* _Provided passage_:
• • •

Physics, asked by prabhaat, 1 year ago

show that path of projectile motion is parabolic

Answers

Answered by robertfernandes
7
Let's consider an object is projected with initial velocity (u) making angle of projection with respect to ground moving freely during the motion under the action of gravity.. so time is given by

x = horizontal velocity × time
x = u \cos( \alpha )  \times t
therefore time is given by
t =  \frac{x}{u \cos( \alpha ) }
.....(1)

• • •

* _Dataset_:
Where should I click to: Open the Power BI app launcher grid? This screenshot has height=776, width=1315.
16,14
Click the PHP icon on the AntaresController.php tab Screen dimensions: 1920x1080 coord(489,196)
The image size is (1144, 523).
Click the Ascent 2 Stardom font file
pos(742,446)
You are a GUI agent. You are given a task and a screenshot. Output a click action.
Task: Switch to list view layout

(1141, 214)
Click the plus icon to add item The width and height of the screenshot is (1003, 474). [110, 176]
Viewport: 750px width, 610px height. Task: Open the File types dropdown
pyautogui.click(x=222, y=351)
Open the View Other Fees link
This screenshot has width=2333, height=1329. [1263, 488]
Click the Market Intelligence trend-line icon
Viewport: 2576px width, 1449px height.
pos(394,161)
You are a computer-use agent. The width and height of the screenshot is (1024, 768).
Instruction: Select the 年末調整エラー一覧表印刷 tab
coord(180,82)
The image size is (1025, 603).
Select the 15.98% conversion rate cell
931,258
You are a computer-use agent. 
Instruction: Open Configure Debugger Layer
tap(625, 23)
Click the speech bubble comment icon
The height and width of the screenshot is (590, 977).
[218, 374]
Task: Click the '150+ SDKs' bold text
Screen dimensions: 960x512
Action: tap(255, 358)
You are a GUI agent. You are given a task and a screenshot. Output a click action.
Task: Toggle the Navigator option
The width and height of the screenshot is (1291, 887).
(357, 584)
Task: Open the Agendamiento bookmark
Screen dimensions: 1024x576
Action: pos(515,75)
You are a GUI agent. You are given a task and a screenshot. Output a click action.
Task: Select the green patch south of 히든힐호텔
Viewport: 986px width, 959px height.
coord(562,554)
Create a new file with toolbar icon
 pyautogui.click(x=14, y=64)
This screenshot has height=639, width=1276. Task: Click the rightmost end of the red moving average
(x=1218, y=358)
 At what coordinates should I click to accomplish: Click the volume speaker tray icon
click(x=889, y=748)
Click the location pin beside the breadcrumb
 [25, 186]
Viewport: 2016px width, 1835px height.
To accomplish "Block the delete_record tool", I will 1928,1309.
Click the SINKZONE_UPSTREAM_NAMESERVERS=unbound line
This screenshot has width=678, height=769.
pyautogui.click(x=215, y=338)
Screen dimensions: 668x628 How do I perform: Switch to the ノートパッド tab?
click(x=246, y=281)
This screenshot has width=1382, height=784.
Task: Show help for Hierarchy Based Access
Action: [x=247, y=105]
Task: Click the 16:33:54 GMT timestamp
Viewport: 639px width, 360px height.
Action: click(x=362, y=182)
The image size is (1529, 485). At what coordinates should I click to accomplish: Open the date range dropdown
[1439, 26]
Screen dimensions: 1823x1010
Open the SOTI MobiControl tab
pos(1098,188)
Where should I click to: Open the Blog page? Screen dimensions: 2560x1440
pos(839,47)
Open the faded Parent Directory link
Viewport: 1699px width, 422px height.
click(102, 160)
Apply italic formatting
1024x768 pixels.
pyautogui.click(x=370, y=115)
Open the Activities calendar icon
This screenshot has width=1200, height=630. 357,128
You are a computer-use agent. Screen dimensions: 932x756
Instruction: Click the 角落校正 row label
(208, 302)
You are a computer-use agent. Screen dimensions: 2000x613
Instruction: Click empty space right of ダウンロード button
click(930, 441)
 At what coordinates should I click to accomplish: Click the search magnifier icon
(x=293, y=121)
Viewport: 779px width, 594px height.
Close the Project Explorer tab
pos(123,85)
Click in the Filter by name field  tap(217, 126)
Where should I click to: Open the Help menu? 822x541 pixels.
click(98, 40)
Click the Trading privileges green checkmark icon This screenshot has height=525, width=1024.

• • •

* _To be done_: Reproduce the projectile motion forum thread word for word, from start to end.

* _Output for this task_:
Physics, asked by prabhaat, 1 year ago

show that path of projectile motion is parabolic

Answers

Answered by robertfernandes
7
Let's consider an object is projected with initial velocity (u) making angle of projection with respect to ground moving freely during the motion under the action of gravity.. so time is given by

x = horizontal velocity × time
x = u \cos( \alpha )  \times t
therefore time is given by
t =  \frac{x}{u \cos( \alpha ) }
.....(1)